* BEGIN *
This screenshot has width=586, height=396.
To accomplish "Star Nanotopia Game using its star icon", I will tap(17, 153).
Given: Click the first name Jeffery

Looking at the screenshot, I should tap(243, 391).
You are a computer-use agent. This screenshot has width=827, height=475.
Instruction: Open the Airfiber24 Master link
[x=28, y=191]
* END *
Copy the lines above word for word, with nothing changed.

This screenshot has width=586, height=396.
To accomplish "Star Nanotopia Game using its star icon", I will tap(17, 153).
Given: Click the first name Jeffery

Looking at the screenshot, I should tap(243, 391).
You are a computer-use agent. This screenshot has width=827, height=475.
Instruction: Open the Airfiber24 Master link
[x=28, y=191]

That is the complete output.